4.形成肌肉血管蒂  向上方鎖骨和腋部分離過程中注意辨認血管蒂的血管。此血管主要爲胸肩峯動脈的胸支,肉眼可看清在胸大肌下面有一從外上向內下斜行的血管,也可用手觸診(圖9.6.3.4.1-5)。血管蒂寬度約4cm左右。

5.分離皮下隧道  在鎖骨處皮下分離與頸部創口貫通形成寬大的隧道,便於通過肌皮瓣。隧道的大小以通過皮瓣無張力,肌肉血管蒂不受壓爲宜(圖9.6.3.4.1-5)。

6.重建喉咽和頸段食管  如喉咽黏膜後中部有部分保留,可將皮島的皮表面對向喉咽腔,其外側緣與喉咽黏膜緣行間斷縫合,皮島的上緣與舌根縫合(圖9.6.3.4.1-6),縫合口咽部周緣,皮島的下緣與食管斷緣縫合。如未保留喉咽黏膜可將皮島先鋪放於喉咽缺損區,上方與口咽切斷緣做圓形縫合,置入鼻飼管後,再做管狀縫合(圖9.6.3.4.1-7),即做成喉咽食管

7.沖洗創口放置引流管  充分止血後用生理鹽水沖洗創口,皮下置入引流管

8.縫合切口  氣管造口已完成縫口,依次縫合皮下、皮膚,並縫合胸部皮膚切口,放置引流條。

9.交換氣管套管  待病人清醒後,拔除麻醉導管,放入氣管內普通氣管套管。

10.包紮  胸部切口無菌敷料用繃帶包紮,頸部切口放置無菌紗布輕加壓包紮。

13 中注意要點

1.設計皮瓣的大小要根據喉咽缺損的多少而定。

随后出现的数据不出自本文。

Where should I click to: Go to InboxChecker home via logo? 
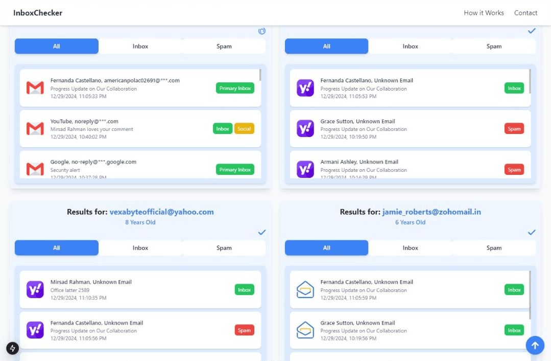coord(38,13)
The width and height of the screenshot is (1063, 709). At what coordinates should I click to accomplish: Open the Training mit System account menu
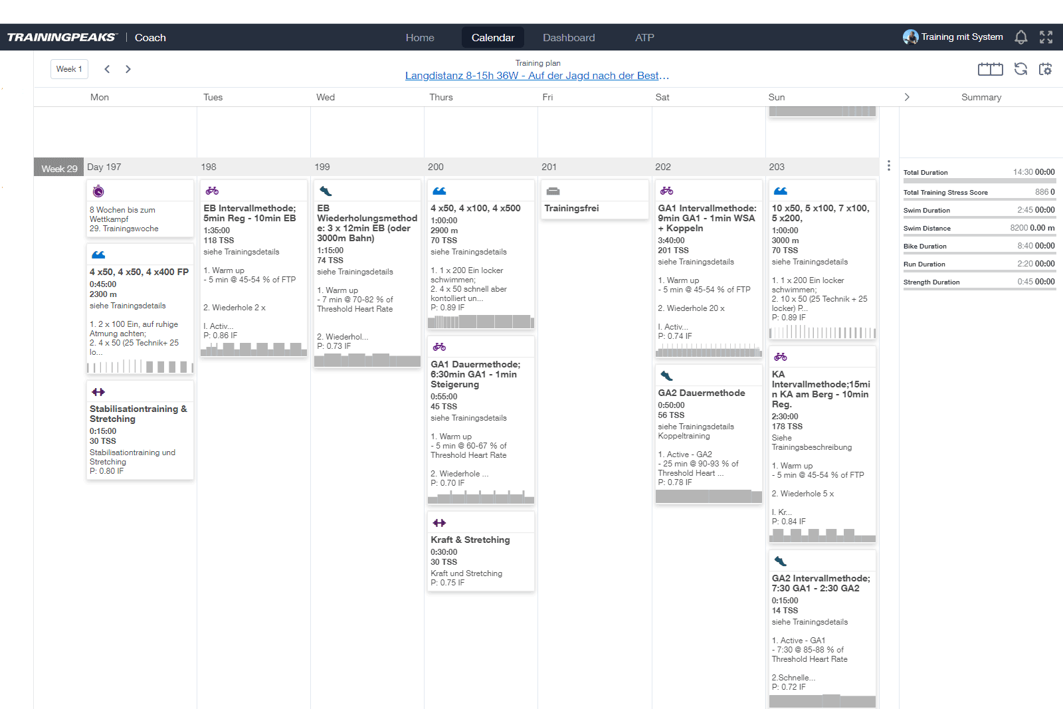[x=953, y=37]
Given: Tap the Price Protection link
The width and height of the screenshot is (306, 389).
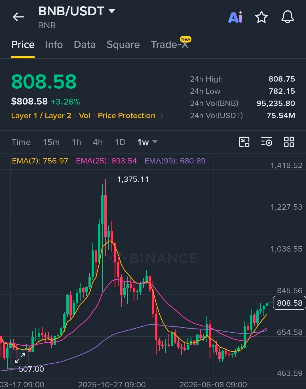Looking at the screenshot, I should pos(126,116).
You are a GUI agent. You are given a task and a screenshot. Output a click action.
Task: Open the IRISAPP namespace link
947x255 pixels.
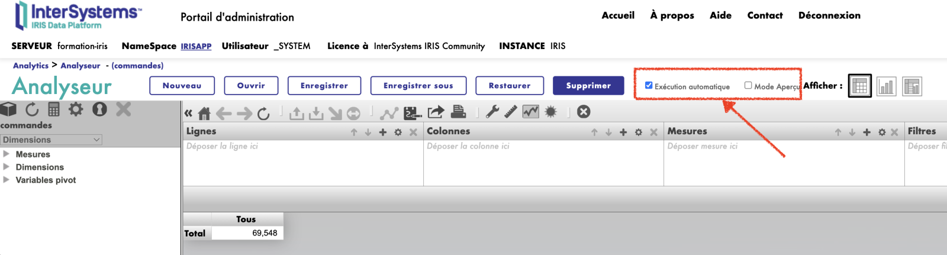(x=196, y=46)
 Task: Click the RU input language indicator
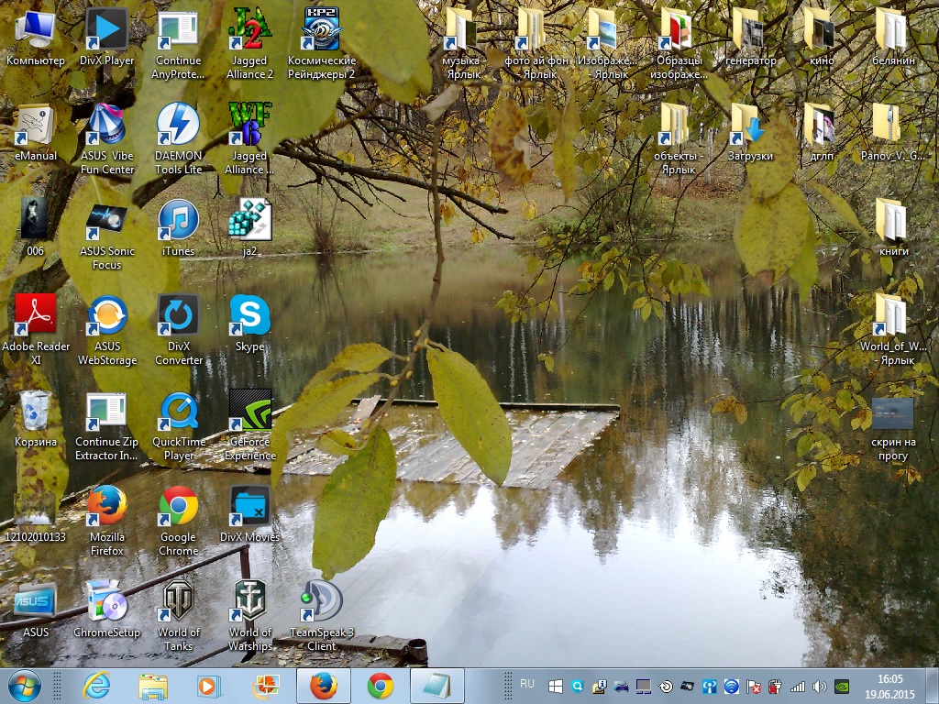(x=527, y=684)
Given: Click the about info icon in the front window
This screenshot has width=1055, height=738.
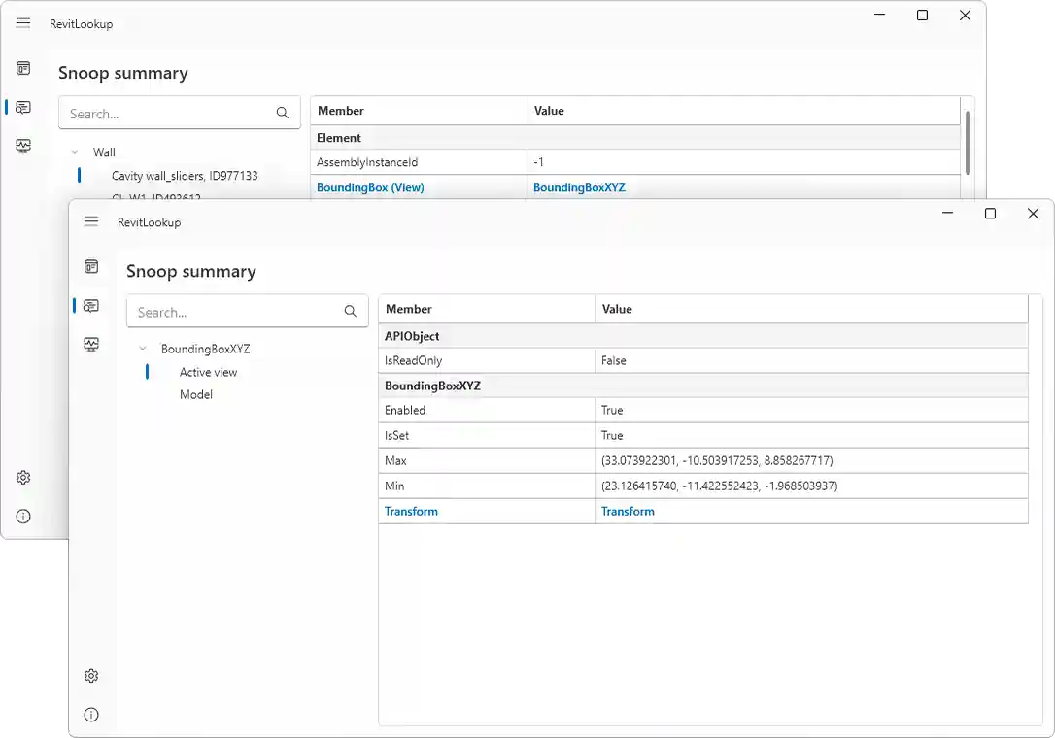Looking at the screenshot, I should [91, 715].
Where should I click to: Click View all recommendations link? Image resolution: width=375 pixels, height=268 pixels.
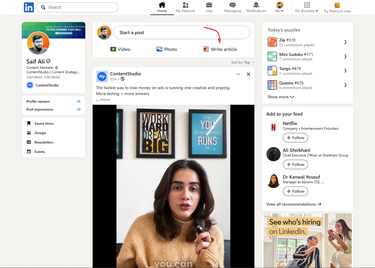294,204
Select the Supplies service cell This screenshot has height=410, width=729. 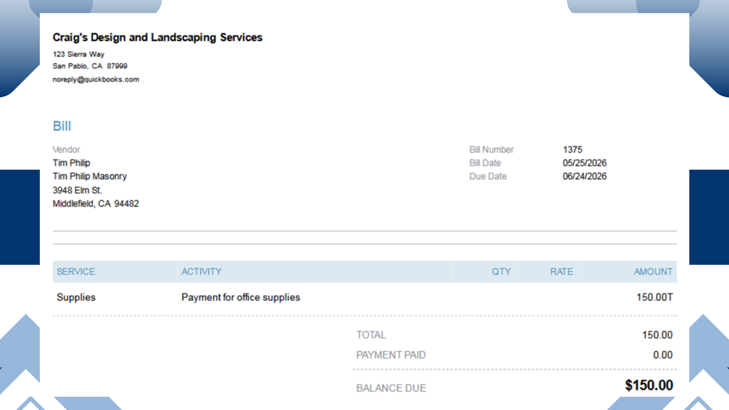coord(76,297)
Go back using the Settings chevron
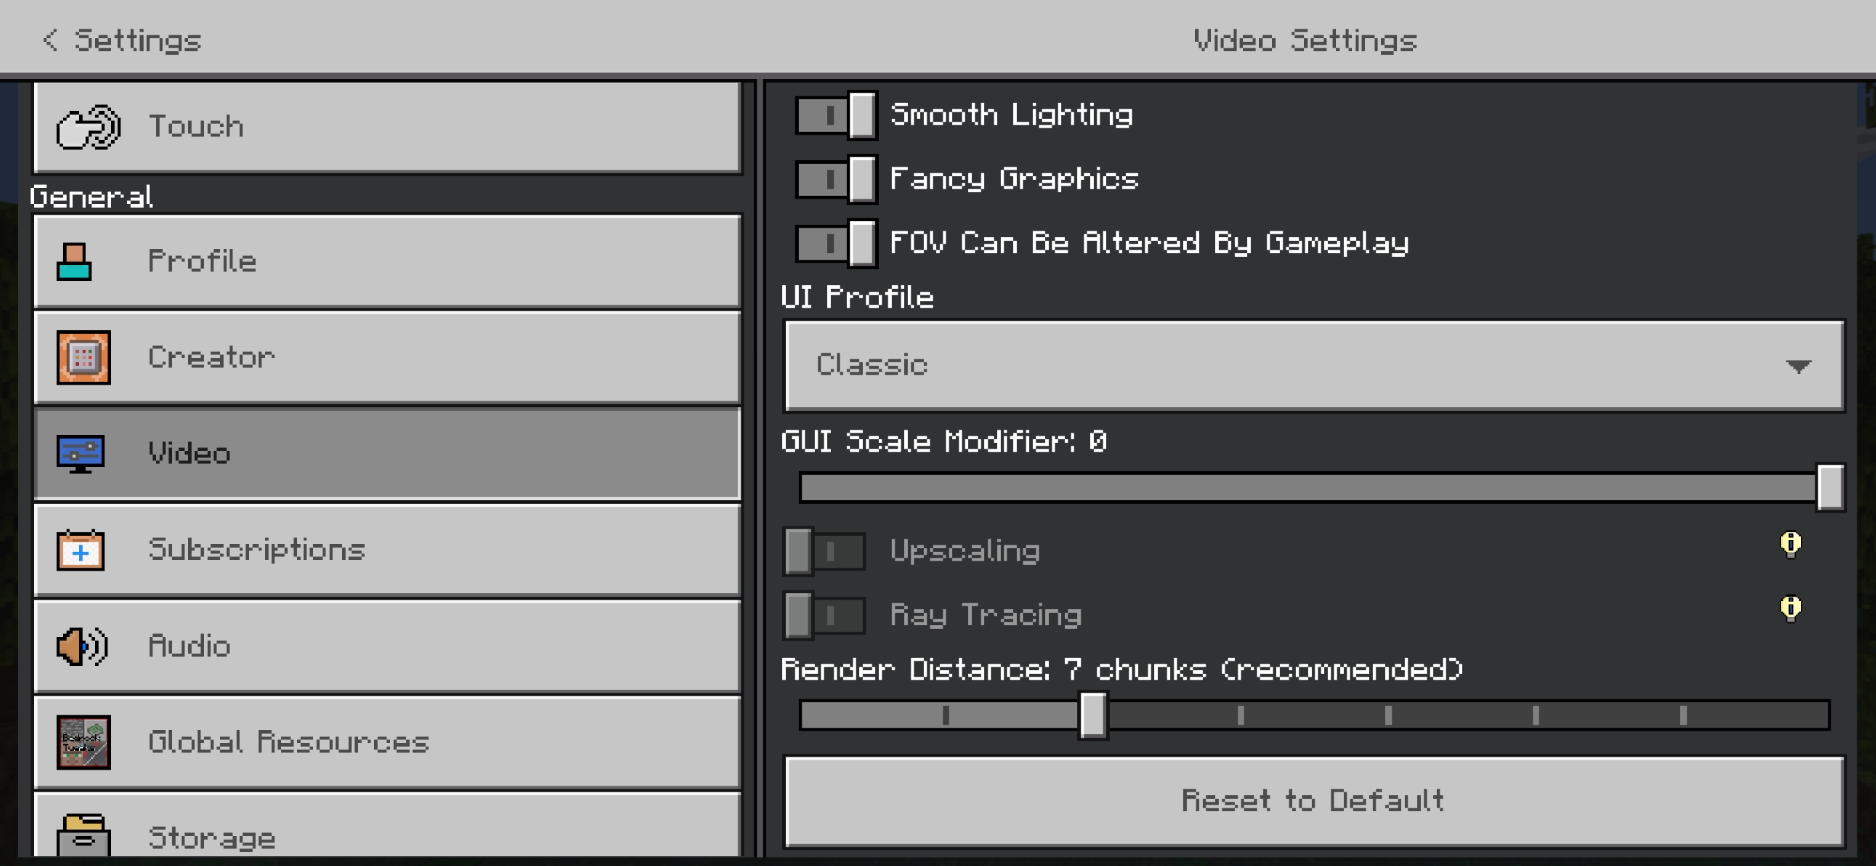 click(51, 40)

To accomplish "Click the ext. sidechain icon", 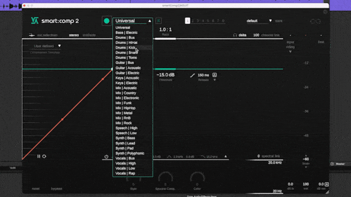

因此當喉咽切除後,應精確測量,以便製作合適的皮島。

2.分離血管蒂:當切開胸大肌並向上掀起時應注意辨認血管,切忌盲目操作,損傷血管,造成肌皮壞死

3.吻合食管口  應做到皮島切口食管斷緣對合整齊,皮瓣過小易形成吻合口狹窄,而過多的皮瓣也易成爲吻合口阻塞和癒合不良的原因。

14 術後處理

1.專門護理,或ICU監護。

2.氣管切開常規護理。

3.應用大劑量抗生素,防止感染

4.吸引鼻飼管防止胃液反流,浸染頸部皮管,吸引維持48h。

5.24h後更換局部敷料,觀察創口並放置不加壓包紮敷料,以免影響肌皮血運

6.引流管負壓吸引,48h後如每天引流液少於20ml,可拔除引流管

7.鼻飼10d,視切口癒合情況而定,如癒合不良,可適當延長。

15 述評

1.出血  頸部氣管內或口內或引流管內有新鮮血流出,應及時行切開檢查止血

2.血腫  術中止血不徹底或加壓包紮不當,可造成胸部供區血腫,嚴重者可繼發感染

3.咽瘻  術前已行放療者更易發生,處理原則與一般喉手術相同。

4.肌皮壞死血管蒂供血不良或手術後創口嚴重感染,都可造成皮瓣壞死,致手術失敗。

5.吻合口狹窄爲晚期併發症,需行狹窄區擴張術。